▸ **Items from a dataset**

# # # #

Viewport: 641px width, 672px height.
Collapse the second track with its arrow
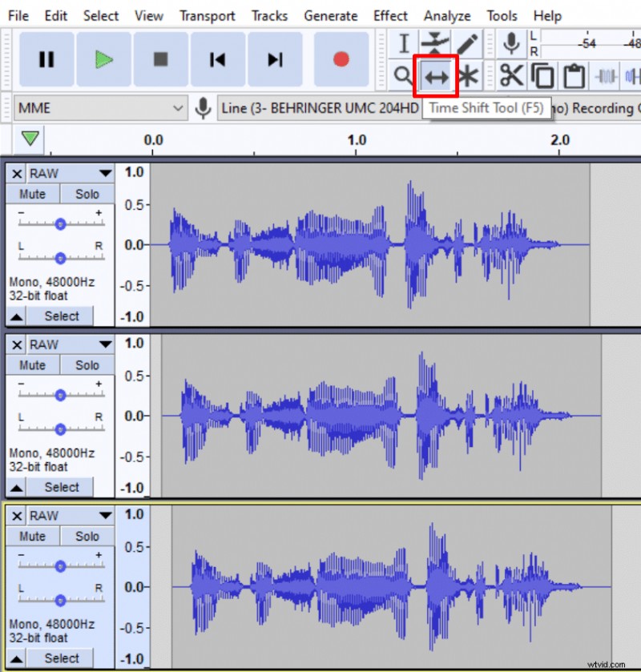point(16,487)
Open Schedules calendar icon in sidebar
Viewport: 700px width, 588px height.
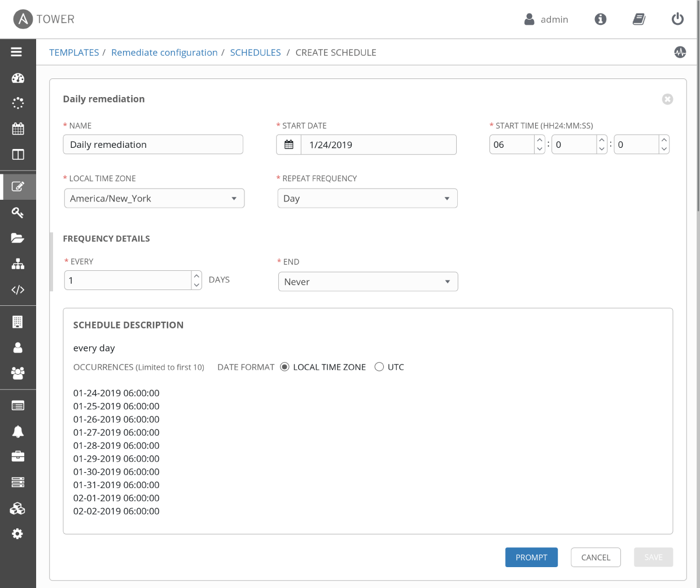click(x=18, y=129)
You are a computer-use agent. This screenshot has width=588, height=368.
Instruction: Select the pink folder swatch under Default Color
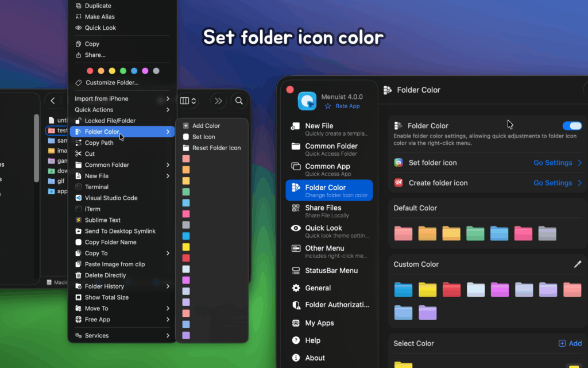click(404, 233)
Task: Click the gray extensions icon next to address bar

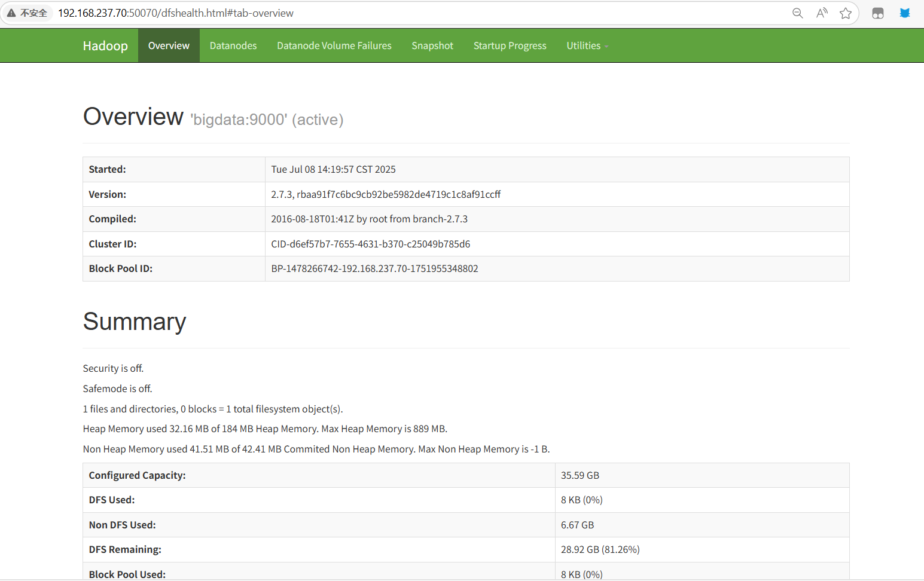Action: 877,13
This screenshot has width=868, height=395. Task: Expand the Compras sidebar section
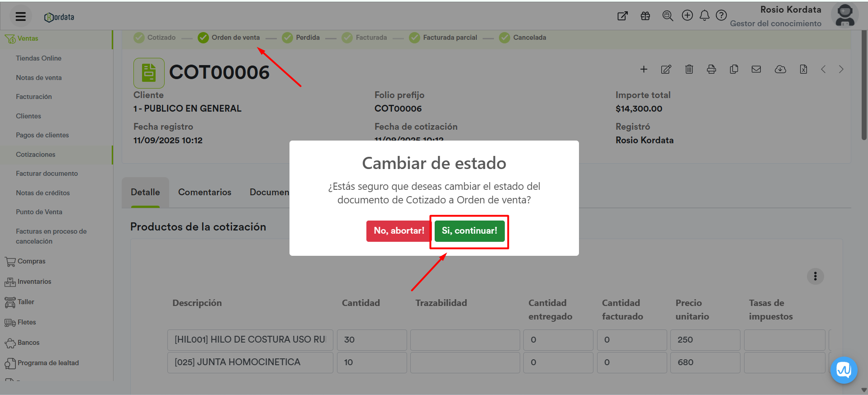[x=31, y=261]
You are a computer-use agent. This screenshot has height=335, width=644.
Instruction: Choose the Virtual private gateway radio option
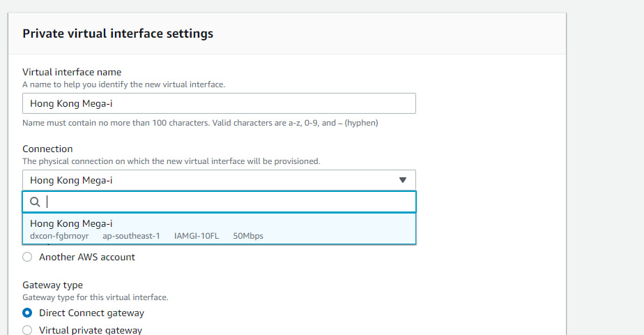pyautogui.click(x=27, y=330)
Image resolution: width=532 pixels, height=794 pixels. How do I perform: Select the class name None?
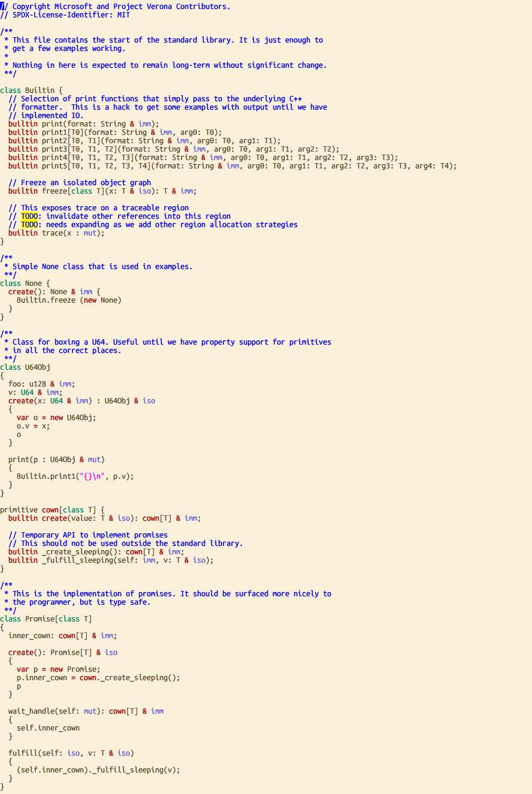pyautogui.click(x=34, y=283)
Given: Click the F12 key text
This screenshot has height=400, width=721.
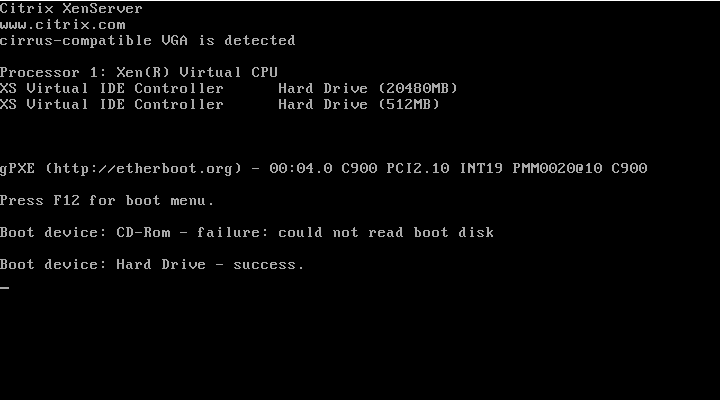Looking at the screenshot, I should 66,201.
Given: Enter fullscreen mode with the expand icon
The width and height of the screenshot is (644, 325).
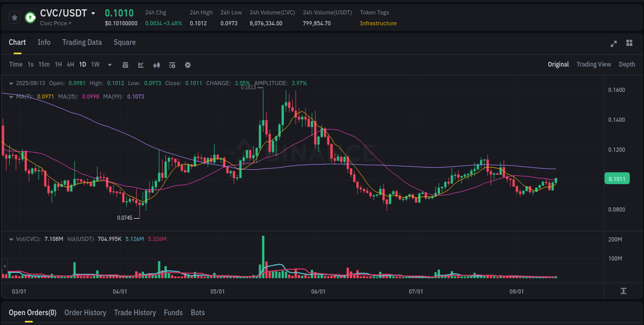Looking at the screenshot, I should click(614, 44).
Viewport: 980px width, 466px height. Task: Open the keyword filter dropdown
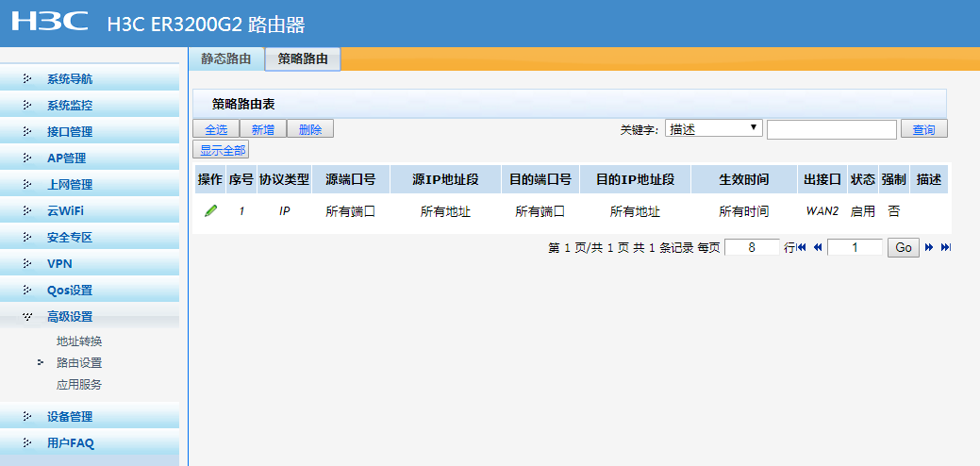point(714,129)
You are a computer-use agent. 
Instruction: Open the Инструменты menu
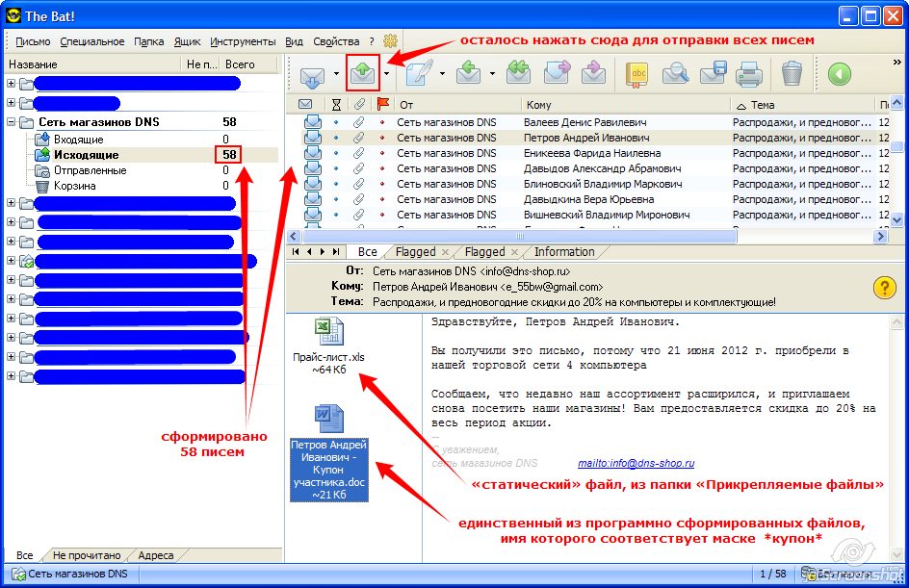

# # # #

▸ **Problem to solve**
After removing each picture, print the entries above exactly as they were.

▸ **Solved exercise**
Viewport: 641px width, 672px height.
Collapse the second track with its arrow
point(16,487)
Open Schedules calendar icon in sidebar
Viewport: 700px width, 588px height.
click(x=18, y=129)
You are a computer-use agent. This screenshot has width=588, height=368.
Instruction: Select the pink folder swatch under Default Color
click(404, 233)
Task: Click the gray extensions icon next to address bar

Action: 877,13
This screenshot has width=868, height=395. Task: Expand the Compras sidebar section
[x=31, y=261]
You are a computer-use agent. This screenshot has height=335, width=644.
Instruction: Choose the Virtual private gateway radio option
pyautogui.click(x=27, y=330)
Image resolution: width=532 pixels, height=794 pixels. How do I perform: Select the class name None?
pyautogui.click(x=34, y=283)
Given: Click the F12 key text
This screenshot has height=400, width=721.
Looking at the screenshot, I should 66,201.
Given: Enter fullscreen mode with the expand icon
The width and height of the screenshot is (644, 325).
Looking at the screenshot, I should click(614, 44).
Viewport: 980px width, 466px height. Task: Open the keyword filter dropdown
point(714,129)
You are a computer-use agent. 
Instruction: Open the Инструменты menu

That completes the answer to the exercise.